Saved data entries:
===

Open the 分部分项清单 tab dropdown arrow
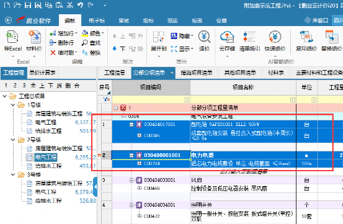The image size is (343, 224). click(172, 73)
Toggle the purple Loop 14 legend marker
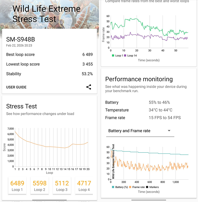The height and width of the screenshot is (202, 198). 125,56
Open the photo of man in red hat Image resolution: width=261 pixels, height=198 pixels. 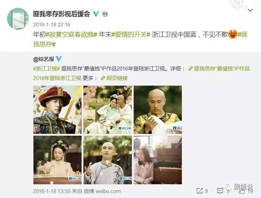click(57, 110)
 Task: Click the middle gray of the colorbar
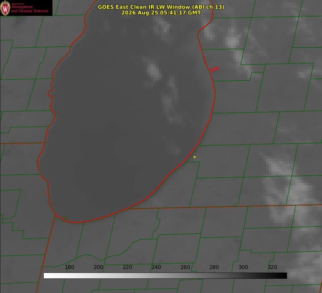click(165, 276)
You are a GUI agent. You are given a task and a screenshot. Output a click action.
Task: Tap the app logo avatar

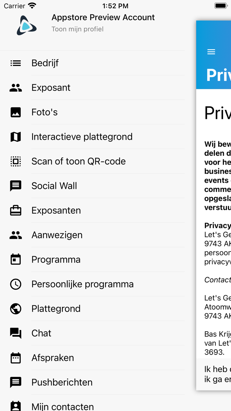pyautogui.click(x=26, y=25)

===

▶ _ACTIVITY_
All lines from the one containing "Task: Click the middle gray of the colorbar" to the last line of the data above, both included, should be printed exactly, and the pictures should not appear.

▶ _TASK OUTPUT_
 Task: Click the middle gray of the colorbar
click(165, 276)
You are a GUI agent. You are given a task and a screenshot. Output a click action.
Task: Tap the app logo avatar

pyautogui.click(x=26, y=25)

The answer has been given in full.